Many Goats Are in Need of Homes

Like dogs, there are many goats in need of safe, loving homes. Puget Sound Goat Rescue rescues goats from dairy farms and other locations, then matches them with people looking for a goat to love:11

"Each year we take in dozens and dozens of baby boys (and an occasional baby girl) that are born on dairies and farms where they have no use for the boys since they do not produce milk. To insure these babies are not sent to livestock auctions or end up in the hands of meat buyers, we take them in at the rescue and bottle raise them.

We also rescue babies born at a local slaughterhouse. Each spring and summer our farms are full of adorable rescued babies! After bottle raising them, we find them loving forever homes where they get to live the life that they deserve as cherished pets."

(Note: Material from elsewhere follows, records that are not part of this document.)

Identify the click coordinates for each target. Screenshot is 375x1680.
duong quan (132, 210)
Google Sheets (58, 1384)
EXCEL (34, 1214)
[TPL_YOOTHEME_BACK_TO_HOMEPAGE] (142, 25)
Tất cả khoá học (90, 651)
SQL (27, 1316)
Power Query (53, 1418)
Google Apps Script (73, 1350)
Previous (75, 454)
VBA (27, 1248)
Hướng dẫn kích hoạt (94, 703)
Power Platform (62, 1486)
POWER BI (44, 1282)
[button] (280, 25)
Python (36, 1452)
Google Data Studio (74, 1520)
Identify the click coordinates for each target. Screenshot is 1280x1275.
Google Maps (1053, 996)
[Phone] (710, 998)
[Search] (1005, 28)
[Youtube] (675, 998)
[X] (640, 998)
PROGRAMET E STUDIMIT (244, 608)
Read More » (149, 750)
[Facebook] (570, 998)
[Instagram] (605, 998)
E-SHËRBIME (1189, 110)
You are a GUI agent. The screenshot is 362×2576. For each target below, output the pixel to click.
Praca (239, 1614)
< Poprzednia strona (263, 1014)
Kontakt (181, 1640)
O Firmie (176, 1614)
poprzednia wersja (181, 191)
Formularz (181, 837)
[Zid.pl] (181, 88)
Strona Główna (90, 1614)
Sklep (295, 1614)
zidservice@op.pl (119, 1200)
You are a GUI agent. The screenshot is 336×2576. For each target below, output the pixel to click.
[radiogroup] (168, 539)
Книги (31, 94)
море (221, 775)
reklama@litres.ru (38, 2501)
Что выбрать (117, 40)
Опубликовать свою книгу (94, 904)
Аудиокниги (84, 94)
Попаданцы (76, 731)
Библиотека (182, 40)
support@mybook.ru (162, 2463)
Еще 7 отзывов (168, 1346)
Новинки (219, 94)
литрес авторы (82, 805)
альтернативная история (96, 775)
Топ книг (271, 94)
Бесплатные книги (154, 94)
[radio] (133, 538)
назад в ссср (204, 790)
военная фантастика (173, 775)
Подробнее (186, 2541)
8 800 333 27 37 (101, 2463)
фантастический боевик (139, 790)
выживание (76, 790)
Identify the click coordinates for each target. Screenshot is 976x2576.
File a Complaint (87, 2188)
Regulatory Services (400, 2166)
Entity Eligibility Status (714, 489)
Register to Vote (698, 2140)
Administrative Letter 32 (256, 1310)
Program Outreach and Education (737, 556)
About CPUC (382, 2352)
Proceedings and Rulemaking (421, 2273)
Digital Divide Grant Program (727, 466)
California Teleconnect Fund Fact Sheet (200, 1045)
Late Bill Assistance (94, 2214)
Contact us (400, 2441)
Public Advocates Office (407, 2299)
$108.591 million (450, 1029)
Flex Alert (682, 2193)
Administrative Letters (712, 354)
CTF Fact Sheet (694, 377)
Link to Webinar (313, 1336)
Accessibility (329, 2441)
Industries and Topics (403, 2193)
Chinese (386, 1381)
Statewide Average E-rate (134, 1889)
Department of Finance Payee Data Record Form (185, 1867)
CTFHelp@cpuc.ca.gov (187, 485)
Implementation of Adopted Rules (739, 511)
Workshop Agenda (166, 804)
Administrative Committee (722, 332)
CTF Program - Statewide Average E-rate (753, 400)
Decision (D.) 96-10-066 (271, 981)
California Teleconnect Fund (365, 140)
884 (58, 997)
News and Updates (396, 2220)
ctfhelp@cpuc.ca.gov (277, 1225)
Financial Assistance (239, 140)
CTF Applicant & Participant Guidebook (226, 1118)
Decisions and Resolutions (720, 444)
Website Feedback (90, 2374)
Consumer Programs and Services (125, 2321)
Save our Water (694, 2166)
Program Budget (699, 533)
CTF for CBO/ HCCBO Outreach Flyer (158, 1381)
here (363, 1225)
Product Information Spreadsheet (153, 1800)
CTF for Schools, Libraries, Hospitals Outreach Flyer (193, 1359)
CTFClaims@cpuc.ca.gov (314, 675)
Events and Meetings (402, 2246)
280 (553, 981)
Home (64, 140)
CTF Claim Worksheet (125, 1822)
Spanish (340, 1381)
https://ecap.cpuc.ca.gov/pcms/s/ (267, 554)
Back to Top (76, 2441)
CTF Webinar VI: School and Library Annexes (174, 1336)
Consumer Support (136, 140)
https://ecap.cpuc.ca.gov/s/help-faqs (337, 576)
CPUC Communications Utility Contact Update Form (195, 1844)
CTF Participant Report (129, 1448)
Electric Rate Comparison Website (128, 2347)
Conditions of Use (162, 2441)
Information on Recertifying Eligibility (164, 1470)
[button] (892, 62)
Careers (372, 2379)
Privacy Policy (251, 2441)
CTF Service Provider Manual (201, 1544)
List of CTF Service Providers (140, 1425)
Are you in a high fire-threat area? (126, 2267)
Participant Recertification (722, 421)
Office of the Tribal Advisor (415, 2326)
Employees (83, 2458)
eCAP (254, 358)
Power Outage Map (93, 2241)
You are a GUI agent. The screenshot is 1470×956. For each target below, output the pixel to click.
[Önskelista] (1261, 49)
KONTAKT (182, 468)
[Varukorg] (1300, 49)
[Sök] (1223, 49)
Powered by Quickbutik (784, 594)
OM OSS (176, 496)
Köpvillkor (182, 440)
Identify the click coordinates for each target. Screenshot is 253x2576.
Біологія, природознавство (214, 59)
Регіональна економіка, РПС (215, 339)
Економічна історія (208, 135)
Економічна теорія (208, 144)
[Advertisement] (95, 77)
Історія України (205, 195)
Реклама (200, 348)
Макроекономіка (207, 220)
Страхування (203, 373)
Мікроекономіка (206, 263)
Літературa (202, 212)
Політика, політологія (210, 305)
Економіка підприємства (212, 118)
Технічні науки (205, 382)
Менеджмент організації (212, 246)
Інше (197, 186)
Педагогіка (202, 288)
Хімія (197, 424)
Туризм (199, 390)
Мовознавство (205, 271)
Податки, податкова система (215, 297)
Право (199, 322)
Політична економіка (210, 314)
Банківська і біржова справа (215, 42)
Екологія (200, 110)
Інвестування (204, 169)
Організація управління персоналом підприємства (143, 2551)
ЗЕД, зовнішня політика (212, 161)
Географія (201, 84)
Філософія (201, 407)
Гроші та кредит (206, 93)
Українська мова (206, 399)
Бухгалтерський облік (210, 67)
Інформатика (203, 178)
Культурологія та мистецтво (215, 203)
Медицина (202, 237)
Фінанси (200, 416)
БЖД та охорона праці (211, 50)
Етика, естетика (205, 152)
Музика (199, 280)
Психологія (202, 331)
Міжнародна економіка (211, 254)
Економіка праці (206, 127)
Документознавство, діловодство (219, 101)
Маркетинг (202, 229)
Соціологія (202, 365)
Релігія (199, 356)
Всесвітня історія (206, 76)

Before contacting a local goat rescue organization, be sure that goats are allowed where you live (not all cities allow them). Also, be sure you adopt a goat that's the proper size for the space you have. While mini goats, such as Nigerian dwarf goats and pygmy goats, typically weigh 100 pounds or less, standard-size goats, such as Nubians and alpines, may weigh 200 pounds or more.12

Be prepared to trim your goats' hooves very regularly (which means finding a farrier close to you with these skills), and be sure you have a vet who can provide proper care. Not all vets care for goats, even those who treat exotic animals or practice large animal medicine, so call first to find out.

If you do choose to adopt a sterilized pair of goats or more, you'll be rewarded with a unique relationship with fun and quirky pets. For some people, goats are, indeed, the perfect pet.